Fast answer
Order-book signals need venue, timestamp, depth, and execution proof.
Before using an order-book signal, record the venue, pair, timestamp, bid/ask levels, spread, depth range, wall age, cancellation risk, expected slippage, entry rule, invalidation, stop plan, and final close record. A visible wall is not a complete signal.
If the provider posts order-book screenshots without a timestamp, venue, spread, depth range, and follow-up after the wall moves or disappears, lower the evidence confidence.
Market-data checks
What to inspect in order book signals.
Venue and pair
Order books are venue-specific. A wall on one exchange may not represent total market liquidity or executable demand.
Depth and spread
Check whether the signal uses top-of-book, several price levels, full depth, or a heatmap. Spread and slippage matter before entry.

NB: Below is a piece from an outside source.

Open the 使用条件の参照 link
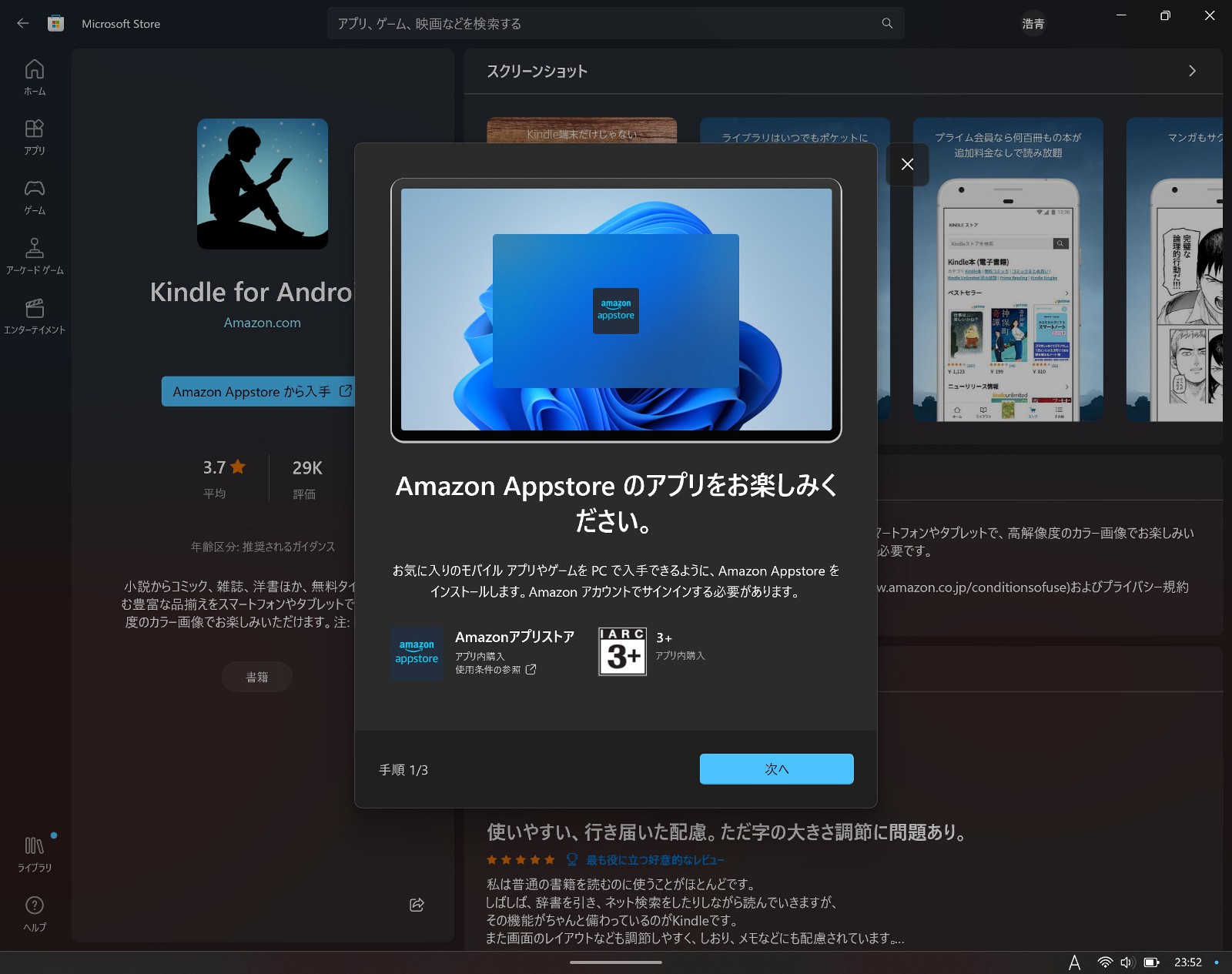 (x=493, y=670)
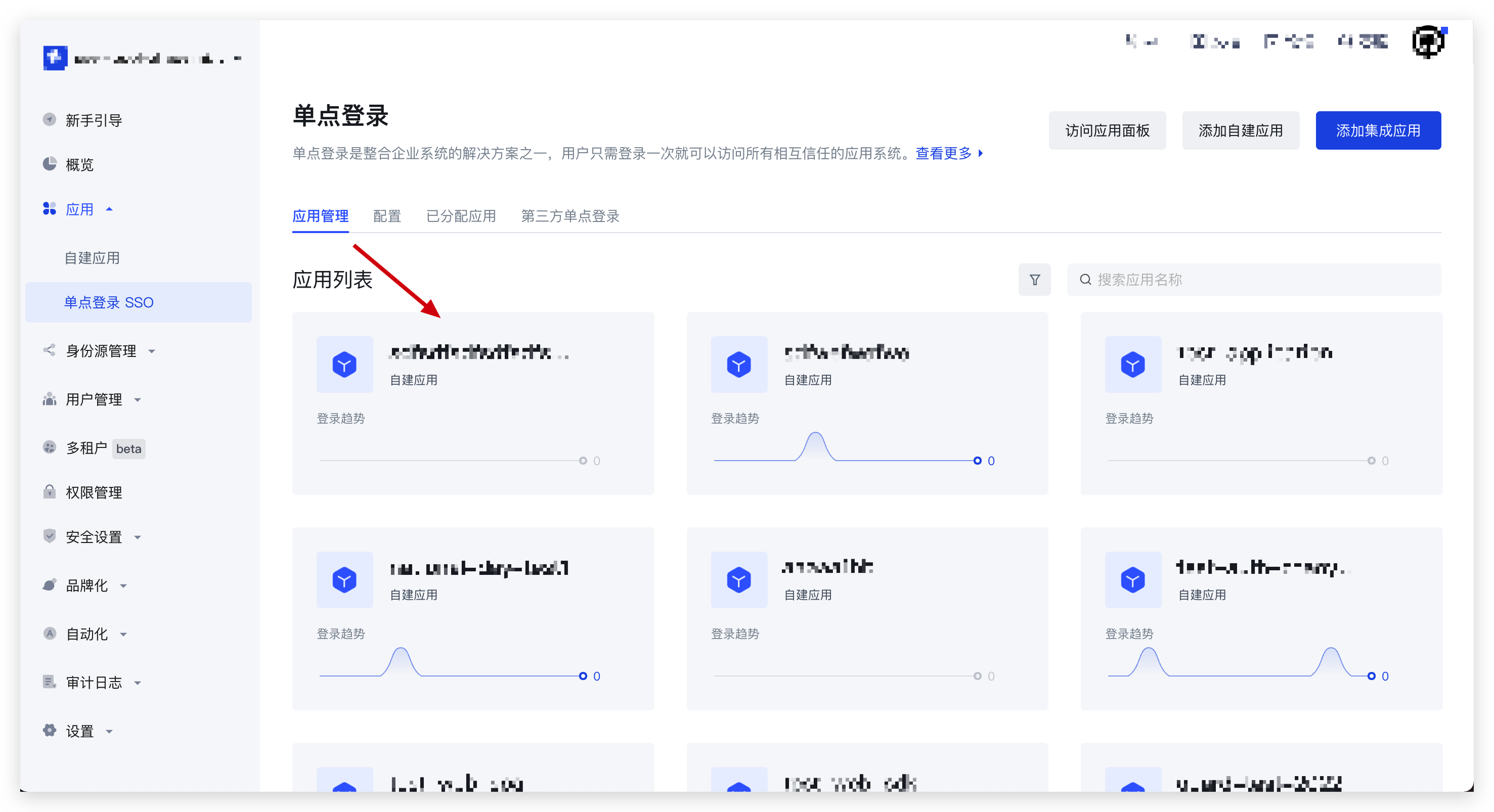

Spoofing and cancellation risk
Large visible orders can move or vanish. A signal should show how it handles wall movement, fake liquidity, and failed reads.
Complete record
The provider should preserve the original screenshot, timestamp, update trail, filled or missed entry, stop outcome, and final close note.
Source context
Market data does not replace signal proof.
Coinbase explains an order book as a list of current bids and asks for a specific asset, including prices and quantities. That market-depth context does not prove a third-party order-book signal has edge, fill quality, or reliable reporting.
Review standard
A reviewable market-data call connects source, trigger, risk, and result.
For CSR evidence review, order book signals should preserve the original alert, source link or screenshot, timestamp, symbol, venue, time frame, entry condition, invalidation, stop, target, updates, and final status. A data point is not a substitute for a verifiable track record.